I want to design a voice recognition app for android. Where can I get a good tutorial. I want the app to listen and respond if else with a *.wav file
Hi Jimmy. The SpeechRecognizer component is not bad– you’ll find it in the “other stuff” folder. Put an if block within the SpeechRecognizer.AfterGettingText event handler, and if the “result” matches some word you’re looking for, play a sound file.
Hi guys!!! I love Android and so…..I love APPINVENTOR!!
A question: when will be ready the full version of the AppInventor book?
Thanks a lot!!
Cristian
Hi Cristian. Thanks so much! The book just went up in electronic (PDF) form.

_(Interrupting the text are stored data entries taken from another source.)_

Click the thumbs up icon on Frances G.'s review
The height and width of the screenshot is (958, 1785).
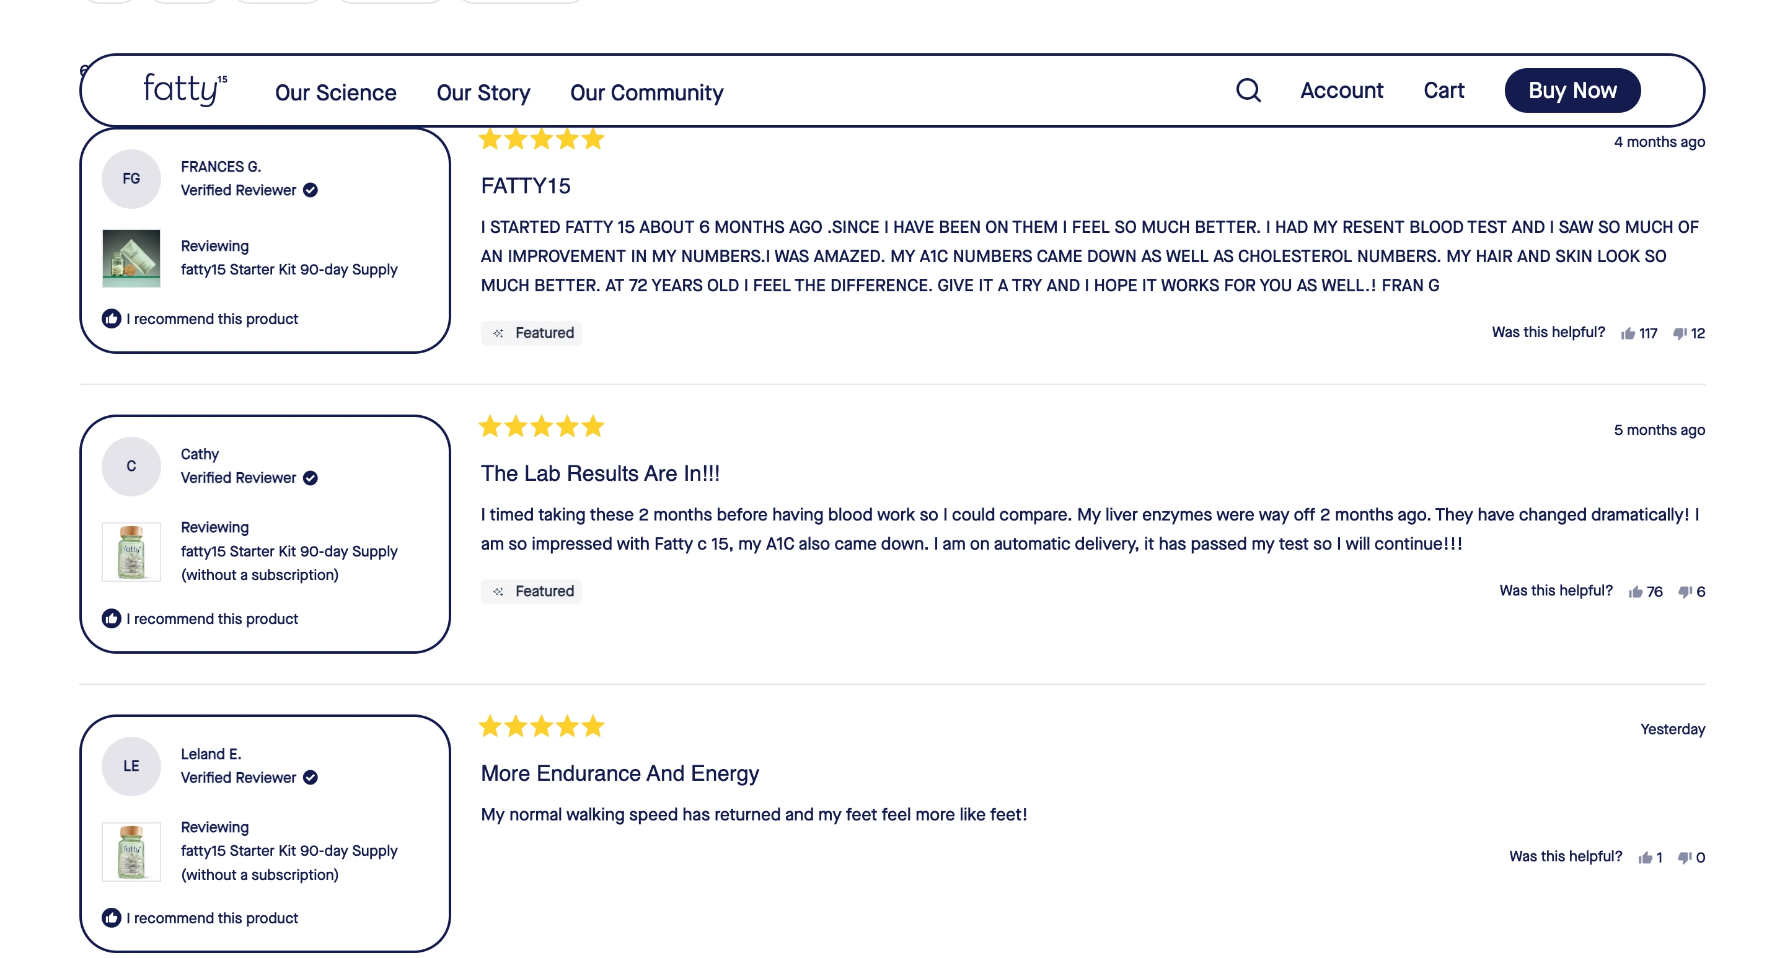pyautogui.click(x=1630, y=333)
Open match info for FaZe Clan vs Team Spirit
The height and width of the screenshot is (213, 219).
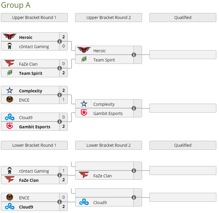(x=59, y=68)
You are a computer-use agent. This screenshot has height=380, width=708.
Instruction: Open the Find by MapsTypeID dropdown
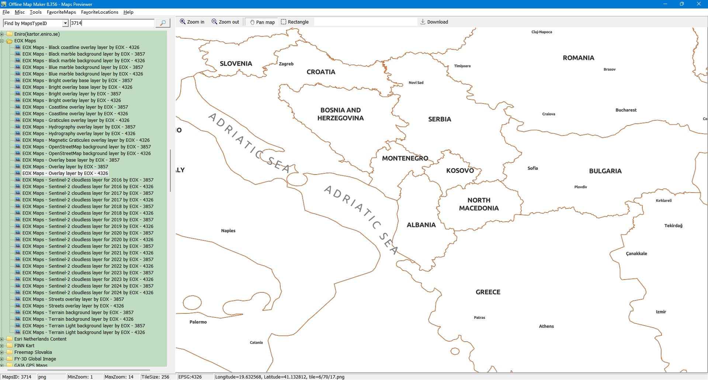[x=65, y=23]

You can get it at oreilly:
http://oreilly.com/catalog/0636920016632.
It should be on Amazon and in stores soon.
Thanks Prof/ Wolber for this great tool
I love Appinventor, but I’m finding that the Apps once installed on the phone open slowly. Is there a way to speed up load times? I’m finding apps that are about 4mb take about 8 to 10 seconds to load. Once they load, they operate fast..
Hi sir. I’m a recently hired teacher for IT. I’m planning to teach my student about app inventor. You teach me a lot of this sir. Thank you so much. Hope you can visit here in the Philippines.
Great tutorial, thanks! I’ve a question for you professor, a doubt about tinywebdb component: if i use the same app (which uses tinywebdn) on different phone and so the component point to the same db url, how the app recognize the data to pick from db? Are they marked as provenient from different devices so the app knows what to use? So, if on the phone A i save “Kevin” in the “name” tag, and on the phone B i save “John”, which data i will find on the db? Both? Or just John? Sorry for bad explanation, hope it’s understandable… thanks
If you use the same app from two devices, they both will access the same data, unless the program changes the tag during execution. If the programs change the tags to use different tags, they will access different records.
Did you know you can look here:
http://appinvtinywebdb.appspot.com/getvalue
to see the data stored in the database?
Hi, thanks for the tutorials and great teaching. I wanted to make a program that allows me to speak input to text. Saving the text to a google spreadsheet. The text to speech tutorial is nice but is there a tutorial showing the speak to text and saving as a list or output to other google apps or files.
Hi Dana. Sounds cool. There is now a component for using Fusion tables– you might want to use it to store the output. You could also use the new Web component. Unfortunately, I don’t yet have tutorials for these or for speak to text.
Dave
Hello Sir, i’m just read and follow Quiz Me tutorial. At this paragraph
“The problem with the app is that it always increments the currentQuestionIndex variable when the NextButton is clicked. When currentQuestionIndex is already 3 and the user clicks the NextButton, the app changes currentQuestionIndex from 3 to 4, then calls select list item to get the currentQuestionIndexth, or in this case, the 4th item. Since there are only three items in the variable QuestionList, Android complains.
What the app needs to do is ask a question– check a condition– when the NextButton is clicked, and execute different blocks dependending on the answer. One way to ask the question is to ask, “is the variable currentQuestionIndex already 3?” If the answer is yes, you should set currentQuestionIndex back to 0 so the user is taken back to the first question.”
When i use “if test-then do” block my “next” button didn’t work after that, but if i change with “ifelse” block it works just fine.
Can you explain that? are there somethings that i forget? Can you reply to my email please? Thank for your attention sir
Благодарю от души , David Wolber !!!
Я начал изучения программирования с Вашей помощью! Моему энтузиазму нет предела!))
Awesome, fantastic! I followed the course in July, and built a great app already. Due to the discontinuing I switched to Eclipse and the Android SDK, but I hate to do the programming, despite the fact that I’m a programmer for more than 25 years. Regards, Sjaak.